Jak stałem się wolontariuszem?
Europejski "Program Młodzież" (dokładnej jego druga akcja –
"Wolontariat Europejski"), daje młodym aktywnym ludziom z Europy
możliwość poznania sąsiedniego kraju, jego kultury oraz, co dla
mnie jako Białorusina bardzo ważne, pozwala uzyskać doświadczenie w
pracy w sektorze pozarządowym w Unii Europejskiej. Taki staż może
trwać od pół do jednego roku. Wolontariusz wyposażony zostaje we
wszystkie niezbędne do życia rzeczy (mieszkanie, pieniądze).
Aby mój wyjazd doszedł do skutku niezbędnym
było złożenie wniosku do Programu Młodzież przez organizację z Unii
Europejskiej. W roli organizacji aplikującej wystąpiło Centrum
"OPUS". Następnie do projektu jako partner przystąpił "Trzeci
Sektor" z Białorusi, który zdecydował się na wysłanie do Polski
wolontariusza. Jestem bardzo wdzięczny losowi, że tym
wolontariuszem okazałem się ja.
Polski trzeci sektor oczami
Białorusina
Zacznę od tego, że w Polsce (jak i w innych zachodnich krajach)

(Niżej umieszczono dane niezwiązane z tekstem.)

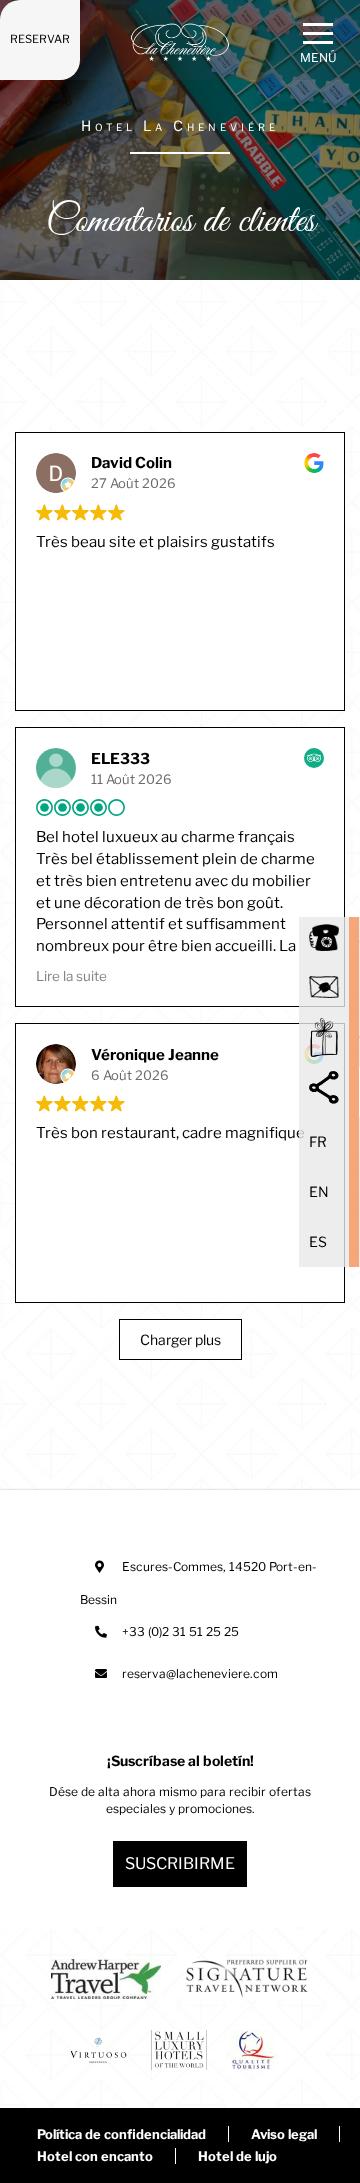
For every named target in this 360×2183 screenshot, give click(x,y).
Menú (318, 57)
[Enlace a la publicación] (106, 1982)
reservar (40, 39)
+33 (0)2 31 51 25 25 (180, 1631)
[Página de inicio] (180, 42)
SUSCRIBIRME (180, 1863)
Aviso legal (284, 2134)
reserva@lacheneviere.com (200, 1673)
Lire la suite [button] (71, 976)
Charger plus (180, 1339)
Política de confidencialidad (121, 2134)
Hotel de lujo (237, 2156)
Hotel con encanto (95, 2156)
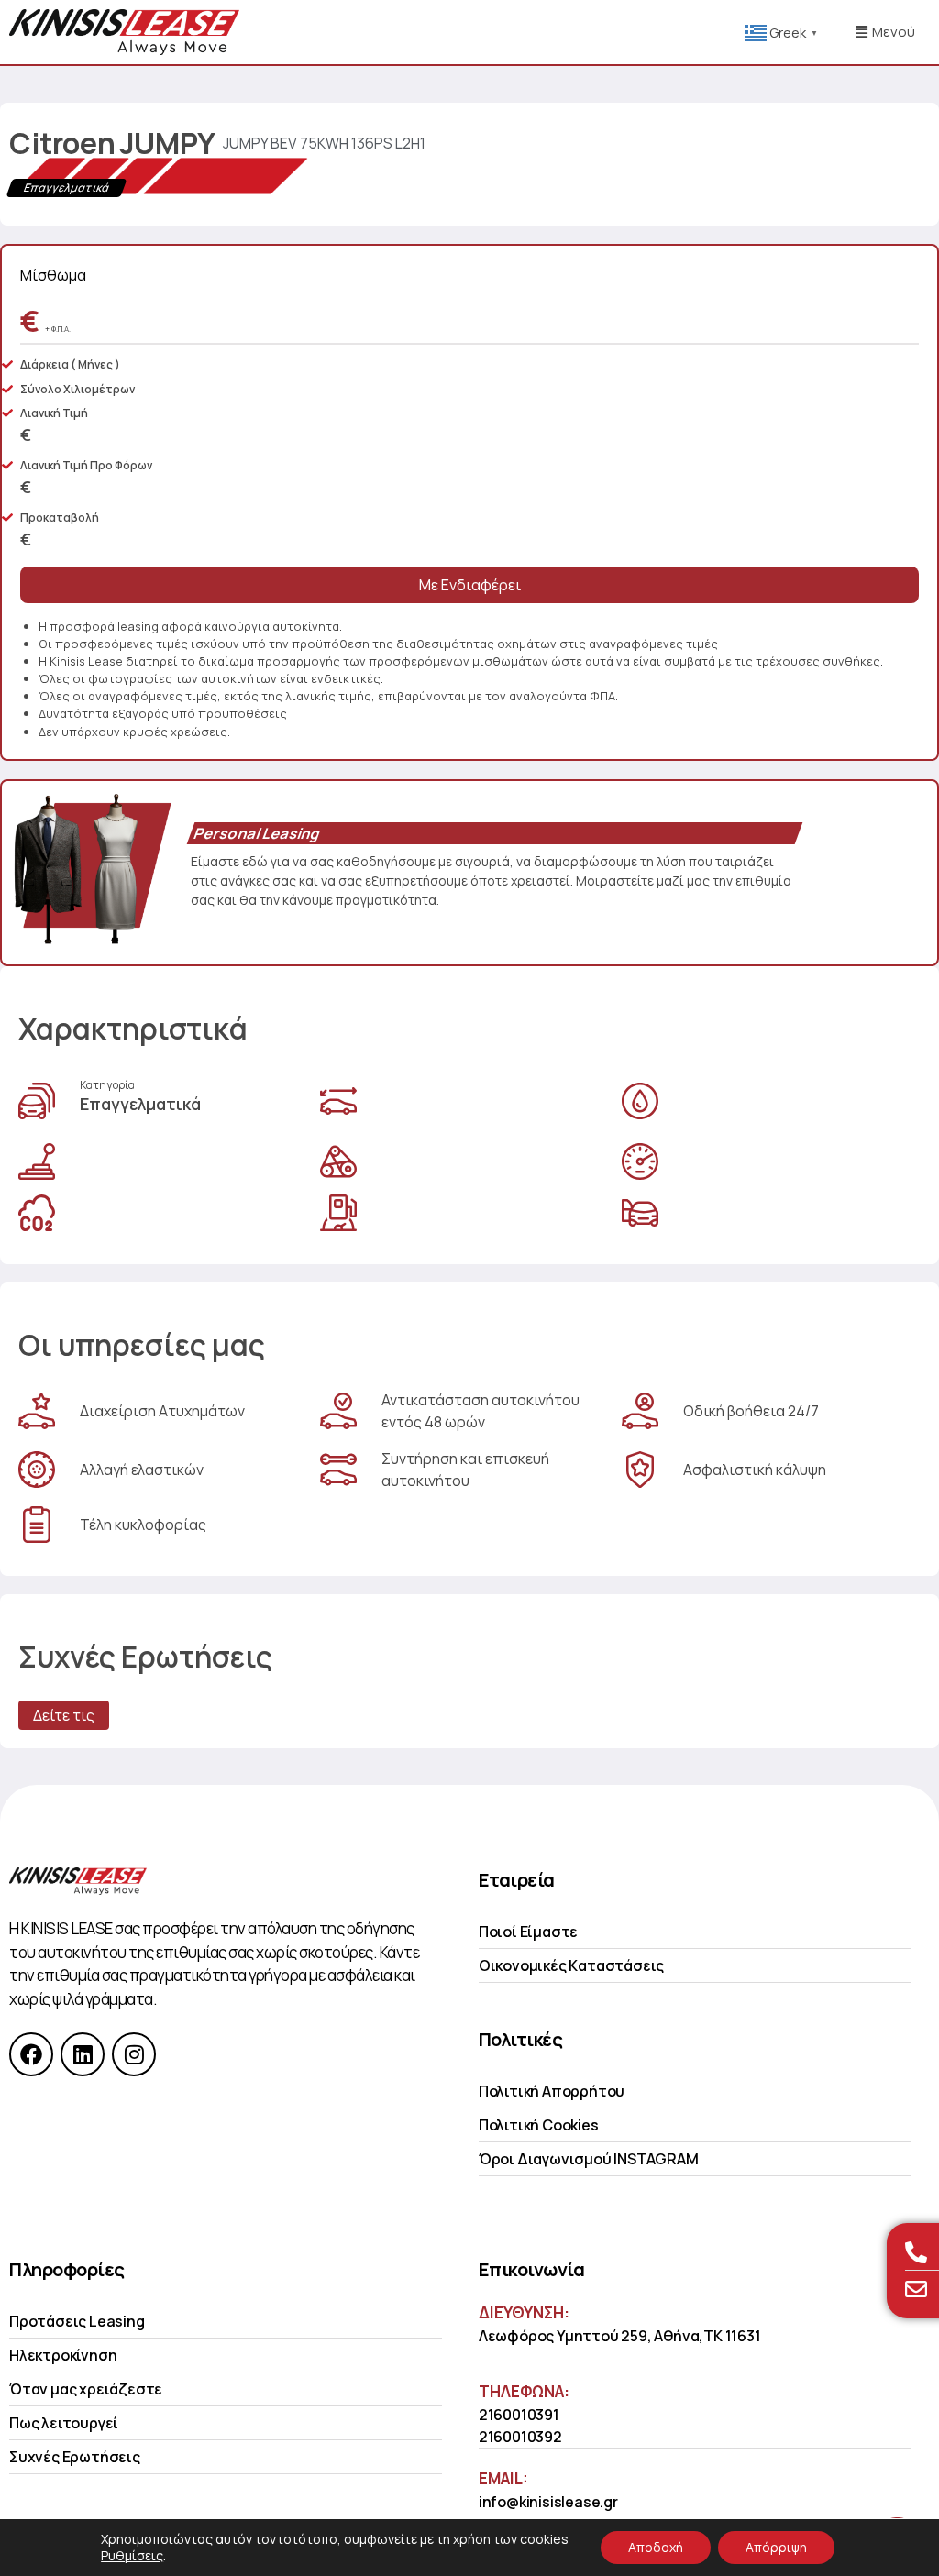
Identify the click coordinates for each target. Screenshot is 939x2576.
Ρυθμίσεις (132, 2556)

praca w trzecim sektorze jest wynagrodzona nie tylko moralnym
zadowoleniem, ale i finansowym. Centrum OPUS jest znaczącą
organizacją nie tylko w Łodzi, ale i całym województwie. Z uwagi na
jej rozwój biuro przeniesiono do dużego budynku w historycznym
centrum miasta, nieopodal pomnika Tadeusza Kościuszki.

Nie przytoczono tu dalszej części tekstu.